TELEMETRY_ALLOWED_IPS=10.0.0.0/8,172.16.0.5

Or swap in your own auth middleware per endpoint in the config. Metric names and label values can leak internals — treat the endpoint like an admin route.

Scrape cost

A scrape is SMEMBERS + one HGETALL per metric family, plus your observable-gauge callbacks. Keep callbacks cheap and bounded; the system provider's CPU sampling adds cpu_interval (default 100 ms) to each scrape — set TELEMETRY_SYSTEM_CPU_INTERVAL=0 to skip it.

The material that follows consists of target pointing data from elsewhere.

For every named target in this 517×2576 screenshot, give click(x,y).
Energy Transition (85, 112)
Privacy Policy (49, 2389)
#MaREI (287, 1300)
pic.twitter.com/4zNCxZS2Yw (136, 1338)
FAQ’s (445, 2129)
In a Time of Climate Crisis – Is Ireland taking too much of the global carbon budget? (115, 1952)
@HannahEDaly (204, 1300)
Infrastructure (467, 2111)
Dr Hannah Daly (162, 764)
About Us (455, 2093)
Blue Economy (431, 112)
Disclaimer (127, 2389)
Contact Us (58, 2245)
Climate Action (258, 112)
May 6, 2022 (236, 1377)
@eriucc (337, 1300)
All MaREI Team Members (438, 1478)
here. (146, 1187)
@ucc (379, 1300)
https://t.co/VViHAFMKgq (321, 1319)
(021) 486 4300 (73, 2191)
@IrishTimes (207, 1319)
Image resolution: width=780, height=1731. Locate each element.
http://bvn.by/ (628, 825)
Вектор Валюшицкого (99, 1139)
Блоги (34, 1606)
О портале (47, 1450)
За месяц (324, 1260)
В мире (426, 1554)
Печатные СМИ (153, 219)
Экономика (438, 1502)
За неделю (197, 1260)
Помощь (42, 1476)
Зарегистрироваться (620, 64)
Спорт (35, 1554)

Running telemetry:monitor (the node_exporter analog) moves host sampling off the scrape path entirely: it pushes the same gauges from a scheduler tick or a supervisor daemon, with CPU measured as a proper between-tick delta. Set TELEMETRY_SYSTEM_METRICS=false alongside it.

Route caching

Scrape routes are only registered while telemetry and Prometheus are enabled — rebuild the route cache (php artisan route:cache) after toggling TELEMETRY_ENABLED or TELEMETRY_PROMETHEUS_ENABLED.

Counter resets

The store is cumulative and survives deploys (it lives in Redis, not the process). Wipe deliberately if you need a reset:

php artisan telemetry:flush --wipe

rate()/increase() in PromQL handle occasional resets gracefully.

Cardinality budget

Every labelset is a Redis hash field; every histogram labelset is buckets + 2 fields. Bounded labels (route patterns, status codes, queue names) keep this tiny. Never label with user ids, URLs or UUIDs.